EXERCISE REQUIREMENTS.
Retype the listing below, keeping every line the same.

RECORDS.

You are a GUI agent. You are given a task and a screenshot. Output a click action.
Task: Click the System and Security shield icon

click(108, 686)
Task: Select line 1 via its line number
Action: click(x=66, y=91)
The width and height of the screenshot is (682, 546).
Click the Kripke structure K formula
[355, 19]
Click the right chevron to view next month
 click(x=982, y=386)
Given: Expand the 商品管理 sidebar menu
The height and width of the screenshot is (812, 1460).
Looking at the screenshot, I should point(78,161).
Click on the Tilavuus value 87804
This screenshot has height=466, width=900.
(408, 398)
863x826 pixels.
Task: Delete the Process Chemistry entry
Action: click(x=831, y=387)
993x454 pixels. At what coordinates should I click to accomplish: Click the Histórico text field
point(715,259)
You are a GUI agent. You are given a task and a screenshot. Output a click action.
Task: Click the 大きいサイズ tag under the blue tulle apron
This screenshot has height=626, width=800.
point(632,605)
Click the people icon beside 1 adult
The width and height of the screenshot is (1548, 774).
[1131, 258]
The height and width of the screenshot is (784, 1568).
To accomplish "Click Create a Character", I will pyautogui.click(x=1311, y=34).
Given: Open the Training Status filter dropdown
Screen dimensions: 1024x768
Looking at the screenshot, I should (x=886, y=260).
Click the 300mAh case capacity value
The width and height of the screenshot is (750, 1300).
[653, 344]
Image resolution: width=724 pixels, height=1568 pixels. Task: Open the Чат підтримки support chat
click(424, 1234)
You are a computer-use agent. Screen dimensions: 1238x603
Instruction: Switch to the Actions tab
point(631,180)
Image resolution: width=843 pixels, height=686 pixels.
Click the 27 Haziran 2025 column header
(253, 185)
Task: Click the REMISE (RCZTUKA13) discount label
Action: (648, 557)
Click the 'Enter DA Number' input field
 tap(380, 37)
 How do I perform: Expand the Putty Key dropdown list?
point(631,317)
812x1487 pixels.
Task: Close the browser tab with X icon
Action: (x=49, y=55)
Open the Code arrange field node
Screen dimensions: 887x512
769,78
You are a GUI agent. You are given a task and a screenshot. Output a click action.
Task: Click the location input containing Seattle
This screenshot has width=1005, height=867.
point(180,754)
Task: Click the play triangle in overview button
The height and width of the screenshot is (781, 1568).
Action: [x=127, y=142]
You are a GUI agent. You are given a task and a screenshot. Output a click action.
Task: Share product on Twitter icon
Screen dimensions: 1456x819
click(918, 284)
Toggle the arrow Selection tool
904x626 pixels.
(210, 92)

OUTPUT OF THE EXERCISE.
You are a GUI agent. You are given a task and a screenshot. Output a click action.
Task: Click the System and Security shield icon

click(108, 686)
Task: Select line 1 via its line number
Action: click(x=66, y=91)
The width and height of the screenshot is (682, 546).
Click the Kripke structure K formula
[355, 19]
Click the right chevron to view next month
 click(x=982, y=386)
Given: Expand the 商品管理 sidebar menu
The height and width of the screenshot is (812, 1460).
Looking at the screenshot, I should point(78,161).
Click on the Tilavuus value 87804
This screenshot has height=466, width=900.
(408, 398)
863x826 pixels.
Task: Delete the Process Chemistry entry
Action: click(x=831, y=387)
993x454 pixels. At what coordinates should I click to accomplish: Click the Histórico text field
point(715,259)
You are a GUI agent. You are given a task and a screenshot. Output a click action.
Task: Click the 大きいサイズ tag under the blue tulle apron
This screenshot has height=626, width=800.
point(632,605)
Click the people icon beside 1 adult
The width and height of the screenshot is (1548, 774).
[1131, 258]
The height and width of the screenshot is (784, 1568).
To accomplish "Click Create a Character", I will pyautogui.click(x=1311, y=34).
Given: Open the Training Status filter dropdown
Screen dimensions: 1024x768
Looking at the screenshot, I should (x=886, y=260).
Click the 300mAh case capacity value
The width and height of the screenshot is (750, 1300).
[653, 344]
Image resolution: width=724 pixels, height=1568 pixels. Task: Open the Чат підтримки support chat
click(424, 1234)
You are a computer-use agent. Screen dimensions: 1238x603
Instruction: Switch to the Actions tab
point(631,180)
Image resolution: width=843 pixels, height=686 pixels.
Click the 27 Haziran 2025 column header
(253, 185)
Task: Click the REMISE (RCZTUKA13) discount label
Action: (648, 557)
Click the 'Enter DA Number' input field
 tap(380, 37)
 How do I perform: Expand the Putty Key dropdown list?
point(631,317)
812x1487 pixels.
Task: Close the browser tab with X icon
Action: (x=49, y=55)
Open the Code arrange field node
Screen dimensions: 887x512
769,78
You are a GUI agent. You are given a task and a screenshot. Output a click action.
Task: Click the location input containing Seattle
This screenshot has width=1005, height=867.
point(180,754)
Task: Click the play triangle in overview button
The height and width of the screenshot is (781, 1568).
Action: [x=127, y=142]
You are a GUI agent. You are given a task and a screenshot. Output a click action.
Task: Share product on Twitter icon
Screen dimensions: 1456x819
click(918, 284)
Toggle the arrow Selection tool
904x626 pixels.
(210, 92)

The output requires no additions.